### Task
Would you repeat all of the records underneath, exactly as written?

### Dataset extract
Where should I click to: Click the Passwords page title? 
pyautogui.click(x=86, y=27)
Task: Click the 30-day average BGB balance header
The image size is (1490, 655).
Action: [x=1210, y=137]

### Solution to this exercise
Where should I click to: Click the Passwords page title? 
pyautogui.click(x=86, y=27)
Task: Click the 30-day average BGB balance header
The image size is (1490, 655).
Action: [x=1210, y=137]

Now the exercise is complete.